F1: New Race Director(s) will be announced for 2023

In a recent interview at the Dakar Rally, FIA President Mohammed Ben Sulayem indicated he is set to change both F1 race directors this year, having responded “no” when asked if Niels Wittich and Eduardo Freitas will remain in charge this year.

Freitas was actually put to one side after the Japanese GP.

Wittich lost the confidence of the FIA following the dispute between Alpine and Haas at last year’s US Grand Prix when Fernando Alonso drove on track with a damaged car, but the Haas team lodged its complaint outside the legal time limit.

“There is a process underway. We have a team working on the training of commissioners and race directors. You cannot have just one [race director], I think you have to have a second option,” said the FIA president.

“I always believe that there is someone better in the world, a better marshal, a better race director… our team is training them and I promise you, and you are recording me, that we will have them.”

“You cannot just have one race director and rely on them. I see that we should prepare the second role. We cannot rely in the biggest discipline that we have, or any other discipline.

“What if something happened? If we are going to sustain motorsport, we have to be ready with training.”

Could one of these be Michael Masi?

Speaking via his Twitch channel, former Williams and Ferrari team manager Peter Windsor has implied Masi would embrace the opportunity to return to F1 and suggest he would probably represent an upgrade on the current regime.

Masi is working in motorsport in Australia again and he’s doing race direction stuff again.

“One of my mates said that if Formula 1 made him an offer, he’d probably come back and he’d probably do a very, very good job compared with where we are at the moment.”

Asked about why Masi did not remain at the FIA, Ben Sulayem suggested that the split was not exclusively down to the governing body.
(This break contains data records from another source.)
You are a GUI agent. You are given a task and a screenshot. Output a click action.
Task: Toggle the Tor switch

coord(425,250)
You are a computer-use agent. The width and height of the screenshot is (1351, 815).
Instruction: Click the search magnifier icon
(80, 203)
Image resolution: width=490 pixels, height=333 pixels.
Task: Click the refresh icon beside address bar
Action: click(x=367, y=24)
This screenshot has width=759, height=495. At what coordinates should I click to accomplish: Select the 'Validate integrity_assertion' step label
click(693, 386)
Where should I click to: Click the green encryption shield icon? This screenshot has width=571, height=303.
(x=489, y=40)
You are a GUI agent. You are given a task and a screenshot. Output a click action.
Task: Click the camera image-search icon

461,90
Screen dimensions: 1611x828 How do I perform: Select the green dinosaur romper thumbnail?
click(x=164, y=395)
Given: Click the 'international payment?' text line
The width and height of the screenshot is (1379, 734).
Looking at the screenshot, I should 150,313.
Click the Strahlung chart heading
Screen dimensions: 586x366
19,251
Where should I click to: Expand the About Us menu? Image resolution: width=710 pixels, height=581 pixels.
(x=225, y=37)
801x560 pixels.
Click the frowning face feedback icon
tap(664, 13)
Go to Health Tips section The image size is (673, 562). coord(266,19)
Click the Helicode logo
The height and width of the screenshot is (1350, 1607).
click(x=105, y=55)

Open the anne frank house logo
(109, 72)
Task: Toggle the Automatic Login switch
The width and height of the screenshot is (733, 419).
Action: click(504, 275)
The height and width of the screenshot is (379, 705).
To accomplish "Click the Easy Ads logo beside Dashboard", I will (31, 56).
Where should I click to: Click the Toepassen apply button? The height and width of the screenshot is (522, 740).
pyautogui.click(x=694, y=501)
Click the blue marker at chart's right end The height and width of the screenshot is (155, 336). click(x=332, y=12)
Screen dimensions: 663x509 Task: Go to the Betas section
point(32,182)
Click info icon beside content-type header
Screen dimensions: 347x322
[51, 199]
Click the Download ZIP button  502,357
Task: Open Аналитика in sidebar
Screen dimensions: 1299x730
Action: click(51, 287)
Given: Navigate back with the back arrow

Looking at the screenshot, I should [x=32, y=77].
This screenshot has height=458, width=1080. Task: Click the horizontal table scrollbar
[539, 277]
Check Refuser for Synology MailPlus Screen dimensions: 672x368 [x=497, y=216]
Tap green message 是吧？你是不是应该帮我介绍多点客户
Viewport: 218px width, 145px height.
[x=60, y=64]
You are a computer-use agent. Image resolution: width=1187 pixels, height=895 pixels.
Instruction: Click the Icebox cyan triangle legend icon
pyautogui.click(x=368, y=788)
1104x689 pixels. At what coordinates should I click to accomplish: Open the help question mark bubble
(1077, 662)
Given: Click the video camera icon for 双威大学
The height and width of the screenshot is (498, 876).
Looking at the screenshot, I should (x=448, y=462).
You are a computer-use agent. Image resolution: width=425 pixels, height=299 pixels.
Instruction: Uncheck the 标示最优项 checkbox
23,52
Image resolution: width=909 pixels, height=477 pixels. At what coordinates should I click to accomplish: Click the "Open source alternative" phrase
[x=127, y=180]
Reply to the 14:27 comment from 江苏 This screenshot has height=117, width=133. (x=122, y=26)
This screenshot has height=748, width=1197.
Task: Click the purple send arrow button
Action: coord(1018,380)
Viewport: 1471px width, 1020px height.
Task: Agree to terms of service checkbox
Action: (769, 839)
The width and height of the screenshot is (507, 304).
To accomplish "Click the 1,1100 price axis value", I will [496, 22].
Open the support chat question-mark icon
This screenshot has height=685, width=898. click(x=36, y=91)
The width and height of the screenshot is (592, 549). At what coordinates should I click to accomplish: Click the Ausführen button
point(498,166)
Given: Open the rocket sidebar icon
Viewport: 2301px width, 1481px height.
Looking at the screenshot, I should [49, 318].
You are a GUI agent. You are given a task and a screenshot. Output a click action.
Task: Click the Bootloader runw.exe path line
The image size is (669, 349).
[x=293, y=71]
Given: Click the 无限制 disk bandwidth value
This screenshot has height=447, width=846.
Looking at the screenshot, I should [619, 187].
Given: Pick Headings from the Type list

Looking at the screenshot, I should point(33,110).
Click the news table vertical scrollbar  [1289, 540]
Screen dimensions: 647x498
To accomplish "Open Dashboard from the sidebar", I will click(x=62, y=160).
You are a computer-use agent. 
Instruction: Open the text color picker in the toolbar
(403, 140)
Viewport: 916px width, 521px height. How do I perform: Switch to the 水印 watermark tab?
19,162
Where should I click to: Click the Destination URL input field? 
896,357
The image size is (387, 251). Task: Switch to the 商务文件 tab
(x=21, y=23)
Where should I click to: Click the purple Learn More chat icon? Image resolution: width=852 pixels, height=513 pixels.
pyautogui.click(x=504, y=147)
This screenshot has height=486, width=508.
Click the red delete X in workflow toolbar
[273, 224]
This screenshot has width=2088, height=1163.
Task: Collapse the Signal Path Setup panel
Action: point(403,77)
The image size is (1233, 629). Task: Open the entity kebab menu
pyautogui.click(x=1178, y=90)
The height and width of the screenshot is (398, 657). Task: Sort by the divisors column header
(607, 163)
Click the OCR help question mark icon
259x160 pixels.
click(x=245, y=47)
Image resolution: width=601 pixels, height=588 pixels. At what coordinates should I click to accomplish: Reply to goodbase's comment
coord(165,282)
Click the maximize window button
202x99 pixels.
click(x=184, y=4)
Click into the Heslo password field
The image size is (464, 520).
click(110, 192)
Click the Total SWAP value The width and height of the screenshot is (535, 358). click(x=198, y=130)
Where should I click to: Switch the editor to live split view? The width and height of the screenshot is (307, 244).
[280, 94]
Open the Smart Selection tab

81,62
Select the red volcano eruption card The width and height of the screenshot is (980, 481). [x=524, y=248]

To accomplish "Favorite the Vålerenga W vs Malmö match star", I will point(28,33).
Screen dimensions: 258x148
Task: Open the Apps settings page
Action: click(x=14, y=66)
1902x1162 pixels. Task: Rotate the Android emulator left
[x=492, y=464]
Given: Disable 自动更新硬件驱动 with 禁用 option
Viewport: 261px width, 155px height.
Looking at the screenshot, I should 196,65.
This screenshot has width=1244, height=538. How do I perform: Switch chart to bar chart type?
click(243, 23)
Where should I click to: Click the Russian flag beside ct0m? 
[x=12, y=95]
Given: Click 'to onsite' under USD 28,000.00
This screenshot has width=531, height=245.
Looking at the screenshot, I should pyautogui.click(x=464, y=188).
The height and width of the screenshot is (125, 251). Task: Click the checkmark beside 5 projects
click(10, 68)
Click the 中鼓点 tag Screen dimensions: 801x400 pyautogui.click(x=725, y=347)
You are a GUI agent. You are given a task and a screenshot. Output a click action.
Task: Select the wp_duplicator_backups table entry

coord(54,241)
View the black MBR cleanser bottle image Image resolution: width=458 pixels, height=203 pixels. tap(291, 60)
Michael Masi talking to Lewis Hamilton

“It was also his choice,” he said. “I’d been talking to him at the beginning. There were human errors there, and I felt that he also wanted to just not go further, because of what he got from the social media, the toxic social media. I spoke to him, and it was unfair also for him. The FIA was always supportive.

“This is the same thing that’s happening to Silvia [Bellot, FIA steward], again to some of our members: threats. I got some threats also, to reverse the results, but I didn’t take them seriously.

“But now we stand against the toxic social media that will affect our sport. I am a big believer that if we don’t take a stand, we might find the damage will be beyond repair for our sport in the future.”